Exodus 37:17–23 NKJV
17 He also made the lampstand of pure gold; of hammered work he made the lampstand. Its shaft, its branches, its bowls, its ornamental knobs, and its flowers were of the same piece. 18 And six branches came out of its sides: three branches of the lampstand out of one side, and three branches of the lampstand out of the other side. 19 There were three bowls made like almond blossoms on one branch, with an ornamental knob and a flower, and three bowls made like almond blossoms on the other branch, with an ornamental knob and a flower—and so for the six branches coming out of the lampstand. 20 And on the lampstand itself were four bowls made like almond blossoms, each with its ornamental knob and flower. 21 There was a knob under the first two branches of the same, a knob under the second two branches of the same, and a knob under the third two branches of the same, according to the six branches extending from it. 22 Their knobs and their branches were of one piece; all of it was one hammered piece of pure gold. 23 And he made its seven lamps, its wick-trimmers, and its trays of pure gold.

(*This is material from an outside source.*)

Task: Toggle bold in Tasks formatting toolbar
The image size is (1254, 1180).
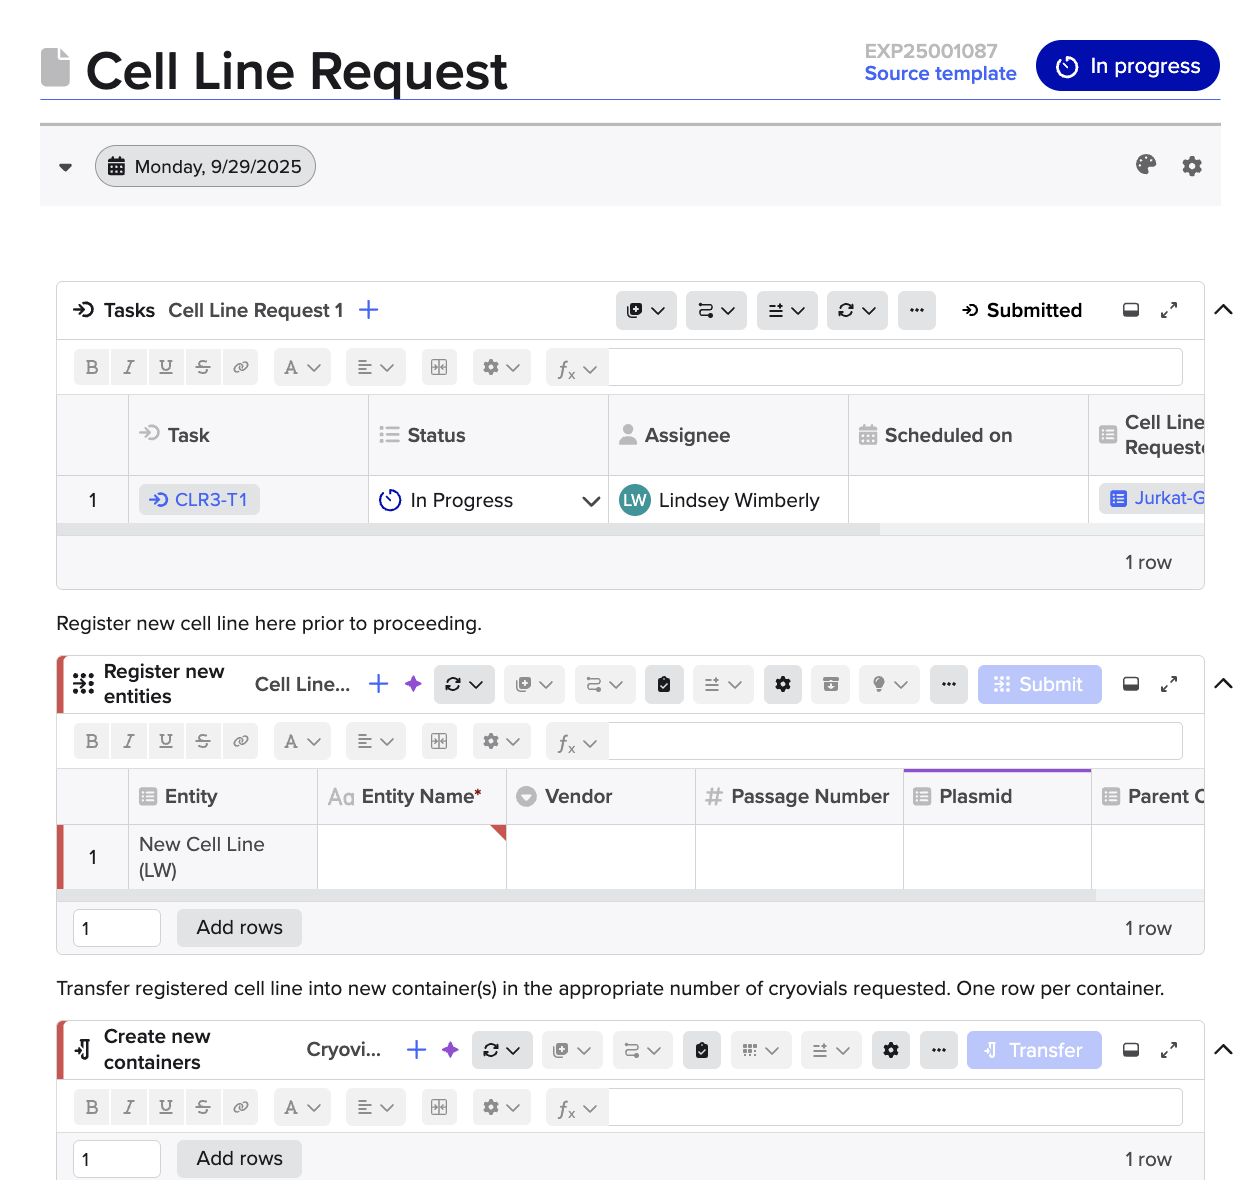Action: click(x=92, y=367)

The Greatness on High -- HaG’dulah BaM’romim הַגְּדֻלָּה בַּמְּרֹומִים

First lets take a look at the greatness and magnificence of the Lord God as opposed to lessor gods.
Deuteronomy 3:24
Deuteronomy 3:24 NKJV
24 ‘O Lord God, You have begun to show Your servant Your greatness and Your mighty hand, for what god is there in heaven or on earth who can do anything like Your works and Your mighty deeds?
“Adonai Elohim, you have begun to reveal your greatness to your servant, and your strong hand—for what other god is there in heaven or on earth that can do the works and mighty deeds that you do?’ ”
Psalm 34:4
Psalm 34:3 NKJV
3 Oh, magnify the Lord with me, And let us exalt His name together.

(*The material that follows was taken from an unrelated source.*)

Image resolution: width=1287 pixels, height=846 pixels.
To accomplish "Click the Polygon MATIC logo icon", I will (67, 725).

Proclaim with me the greatness of Adonai; let us exalt his name together.
Psalm 104:1
Psalm 104:1 NKJV
1 Bless the Lord, O my soul! O Lord my God, You are very great: You are clothed with honor and majesty,
Bless Adonai, my soul!
Adonai, my God, you are very great;
you are clothed with glory and majesty.
Psalm 145:3
Psalm 145:3 NKJV
3 Great is the Lord, and greatly to be praised; And His greatness is unsearchable.

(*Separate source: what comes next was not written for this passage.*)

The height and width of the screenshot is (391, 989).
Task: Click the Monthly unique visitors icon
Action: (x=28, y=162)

Great is Adonai and greatly to be praised;
his greatness is beyond all searching out.
Hebrews 1:3
Hebrews 1:3 NKJV
3 who being the brightness of His glory and the express image of His person, and upholding all things by the word of His power, when He had by Himself purged our sins, sat down at the right hand of the Majesty on high,
This Son is the radiance of the Sh’khinah [Divine Presence], the very expression of God’s essence, upholding all that exists by his powerful word; and after he had, through himself, made purification for sins, he sat down at the right hand of HaG’dulah BaM’romim.
======
D.A. Carson also stated, In his Matthew Commentary from the Expositor’s Bible Commentary
God’s “name” is God himself as he is and has revealed himself, and so his name is already holy. Holiness, often thought of as “separateness,” is less an attribute than what he is.